------ Provided material ------

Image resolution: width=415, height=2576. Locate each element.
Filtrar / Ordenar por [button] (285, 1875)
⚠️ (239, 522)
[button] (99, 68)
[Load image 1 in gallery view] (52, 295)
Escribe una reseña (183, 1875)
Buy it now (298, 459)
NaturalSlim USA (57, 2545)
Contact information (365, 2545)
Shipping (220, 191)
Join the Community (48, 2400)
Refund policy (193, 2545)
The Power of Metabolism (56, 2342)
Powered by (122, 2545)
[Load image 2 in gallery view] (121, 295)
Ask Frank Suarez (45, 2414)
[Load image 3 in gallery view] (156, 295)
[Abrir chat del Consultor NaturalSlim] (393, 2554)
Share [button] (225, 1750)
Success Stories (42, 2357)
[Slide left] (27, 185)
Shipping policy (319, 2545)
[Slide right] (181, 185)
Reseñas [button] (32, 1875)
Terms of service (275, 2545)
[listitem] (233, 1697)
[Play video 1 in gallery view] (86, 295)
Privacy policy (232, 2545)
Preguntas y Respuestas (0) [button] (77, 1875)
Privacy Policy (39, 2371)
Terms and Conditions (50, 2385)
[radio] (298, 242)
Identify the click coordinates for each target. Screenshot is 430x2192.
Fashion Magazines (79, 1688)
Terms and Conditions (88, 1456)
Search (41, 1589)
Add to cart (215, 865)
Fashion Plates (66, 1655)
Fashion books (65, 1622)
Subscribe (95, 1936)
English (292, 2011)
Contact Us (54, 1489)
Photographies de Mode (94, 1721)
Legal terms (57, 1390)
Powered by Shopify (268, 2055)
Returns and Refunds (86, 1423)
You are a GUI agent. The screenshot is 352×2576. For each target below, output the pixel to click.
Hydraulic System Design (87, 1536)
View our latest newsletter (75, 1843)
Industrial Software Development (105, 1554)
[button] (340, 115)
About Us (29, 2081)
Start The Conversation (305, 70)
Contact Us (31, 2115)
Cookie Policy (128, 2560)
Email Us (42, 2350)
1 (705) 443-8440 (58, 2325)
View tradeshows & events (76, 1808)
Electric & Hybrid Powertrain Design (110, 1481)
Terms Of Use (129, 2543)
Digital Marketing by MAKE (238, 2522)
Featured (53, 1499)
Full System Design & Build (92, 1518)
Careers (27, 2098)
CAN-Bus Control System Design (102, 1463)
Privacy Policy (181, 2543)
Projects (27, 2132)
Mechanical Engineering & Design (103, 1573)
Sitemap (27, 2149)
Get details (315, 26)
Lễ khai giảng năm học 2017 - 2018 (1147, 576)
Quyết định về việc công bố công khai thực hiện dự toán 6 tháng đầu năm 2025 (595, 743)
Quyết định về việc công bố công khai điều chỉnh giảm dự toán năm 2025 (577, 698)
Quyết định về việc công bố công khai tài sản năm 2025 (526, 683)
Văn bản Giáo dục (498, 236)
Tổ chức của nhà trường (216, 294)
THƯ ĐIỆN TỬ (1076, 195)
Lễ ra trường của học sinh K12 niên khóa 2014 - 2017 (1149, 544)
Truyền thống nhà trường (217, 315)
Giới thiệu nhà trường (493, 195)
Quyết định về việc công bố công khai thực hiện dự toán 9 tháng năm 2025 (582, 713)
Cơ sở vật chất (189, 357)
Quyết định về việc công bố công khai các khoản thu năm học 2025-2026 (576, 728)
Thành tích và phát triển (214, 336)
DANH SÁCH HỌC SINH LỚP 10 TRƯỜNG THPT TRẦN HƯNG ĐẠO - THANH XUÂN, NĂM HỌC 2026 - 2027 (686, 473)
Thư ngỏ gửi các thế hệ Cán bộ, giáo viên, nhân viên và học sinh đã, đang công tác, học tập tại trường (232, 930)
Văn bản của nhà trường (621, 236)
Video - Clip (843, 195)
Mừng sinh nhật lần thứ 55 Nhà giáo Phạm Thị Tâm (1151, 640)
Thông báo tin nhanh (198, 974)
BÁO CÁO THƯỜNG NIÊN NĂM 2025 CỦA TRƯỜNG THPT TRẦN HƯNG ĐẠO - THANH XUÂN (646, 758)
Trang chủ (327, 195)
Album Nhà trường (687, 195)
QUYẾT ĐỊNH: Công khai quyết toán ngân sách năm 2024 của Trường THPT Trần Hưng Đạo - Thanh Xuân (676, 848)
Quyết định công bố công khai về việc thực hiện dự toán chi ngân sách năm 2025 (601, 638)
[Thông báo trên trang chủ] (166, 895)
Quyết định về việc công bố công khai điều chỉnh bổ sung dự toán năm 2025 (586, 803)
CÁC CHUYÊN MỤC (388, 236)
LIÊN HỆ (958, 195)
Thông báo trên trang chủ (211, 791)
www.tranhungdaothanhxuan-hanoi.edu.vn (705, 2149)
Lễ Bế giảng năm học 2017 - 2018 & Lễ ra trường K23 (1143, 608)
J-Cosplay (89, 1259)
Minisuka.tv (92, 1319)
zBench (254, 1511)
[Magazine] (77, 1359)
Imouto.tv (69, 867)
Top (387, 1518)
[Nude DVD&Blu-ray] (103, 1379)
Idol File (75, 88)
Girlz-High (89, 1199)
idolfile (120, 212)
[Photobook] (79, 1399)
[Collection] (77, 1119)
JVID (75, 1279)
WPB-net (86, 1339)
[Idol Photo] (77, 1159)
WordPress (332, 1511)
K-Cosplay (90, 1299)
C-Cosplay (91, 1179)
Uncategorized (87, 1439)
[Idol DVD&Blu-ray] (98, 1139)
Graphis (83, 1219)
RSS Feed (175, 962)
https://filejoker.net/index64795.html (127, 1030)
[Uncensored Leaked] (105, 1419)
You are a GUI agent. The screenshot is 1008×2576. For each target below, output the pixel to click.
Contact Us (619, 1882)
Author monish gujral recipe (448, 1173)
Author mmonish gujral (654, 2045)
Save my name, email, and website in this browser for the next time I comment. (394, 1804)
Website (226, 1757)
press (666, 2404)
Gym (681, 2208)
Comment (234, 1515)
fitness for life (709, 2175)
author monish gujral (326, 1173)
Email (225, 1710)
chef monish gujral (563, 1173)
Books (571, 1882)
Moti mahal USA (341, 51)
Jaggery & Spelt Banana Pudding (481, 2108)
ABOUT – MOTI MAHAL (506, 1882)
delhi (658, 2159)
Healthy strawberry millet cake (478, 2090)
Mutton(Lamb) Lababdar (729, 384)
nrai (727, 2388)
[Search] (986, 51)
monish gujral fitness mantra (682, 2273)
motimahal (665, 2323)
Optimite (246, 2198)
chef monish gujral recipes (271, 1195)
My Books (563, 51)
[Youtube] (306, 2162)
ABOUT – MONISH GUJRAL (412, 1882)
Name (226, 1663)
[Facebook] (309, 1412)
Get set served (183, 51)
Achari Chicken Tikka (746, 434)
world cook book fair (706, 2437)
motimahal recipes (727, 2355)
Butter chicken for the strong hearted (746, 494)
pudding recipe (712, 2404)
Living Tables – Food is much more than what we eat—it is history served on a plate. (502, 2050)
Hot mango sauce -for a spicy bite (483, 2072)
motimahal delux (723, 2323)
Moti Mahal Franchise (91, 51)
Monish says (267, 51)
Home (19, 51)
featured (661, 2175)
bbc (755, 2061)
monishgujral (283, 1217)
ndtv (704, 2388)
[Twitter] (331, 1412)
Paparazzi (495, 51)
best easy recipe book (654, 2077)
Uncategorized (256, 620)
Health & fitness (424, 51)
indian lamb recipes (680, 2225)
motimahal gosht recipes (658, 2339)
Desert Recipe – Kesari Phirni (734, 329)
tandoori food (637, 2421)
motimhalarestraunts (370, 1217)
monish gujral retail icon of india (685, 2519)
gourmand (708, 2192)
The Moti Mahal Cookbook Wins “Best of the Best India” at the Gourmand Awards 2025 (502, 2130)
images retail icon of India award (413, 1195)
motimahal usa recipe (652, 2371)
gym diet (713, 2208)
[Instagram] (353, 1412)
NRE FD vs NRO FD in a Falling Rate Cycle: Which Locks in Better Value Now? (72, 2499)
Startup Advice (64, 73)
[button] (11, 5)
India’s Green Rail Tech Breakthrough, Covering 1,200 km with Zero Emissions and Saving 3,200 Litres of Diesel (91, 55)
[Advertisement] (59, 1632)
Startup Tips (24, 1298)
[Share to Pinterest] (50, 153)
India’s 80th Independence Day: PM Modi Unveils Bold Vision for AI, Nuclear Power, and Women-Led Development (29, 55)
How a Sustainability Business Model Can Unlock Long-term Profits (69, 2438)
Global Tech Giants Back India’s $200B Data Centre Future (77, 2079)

------

Goal of the exercise – Look above for the line holding "monish gujral fitness mantra (682, 2273)" and the line holding "ndtv (704, 2388)". Retype both, and every line between them, word for word and nothing else.

Exercise output –
monish gujral fitness mantra (682, 2273)
motimahal (665, 2323)
Optimite (246, 2198)
chef monish gujral recipes (271, 1195)
My Books (563, 51)
[Youtube] (306, 2162)
ABOUT – MONISH GUJRAL (412, 1882)
Name (226, 1663)
[Facebook] (309, 1412)
Get set served (183, 51)
Achari Chicken Tikka (746, 434)
world cook book fair (706, 2437)
motimahal recipes (727, 2355)
Butter chicken for the strong hearted (746, 494)
pudding recipe (712, 2404)
Living Tables – Food is much more than what we eat—it is history served on a plate. (502, 2050)
Hot mango sauce -for a spicy bite (483, 2072)
motimahal delux (723, 2323)
Moti Mahal Franchise (91, 51)
Monish says (267, 51)
Home (19, 51)
featured (661, 2175)
bbc (755, 2061)
monishgujral (283, 1217)
ndtv (704, 2388)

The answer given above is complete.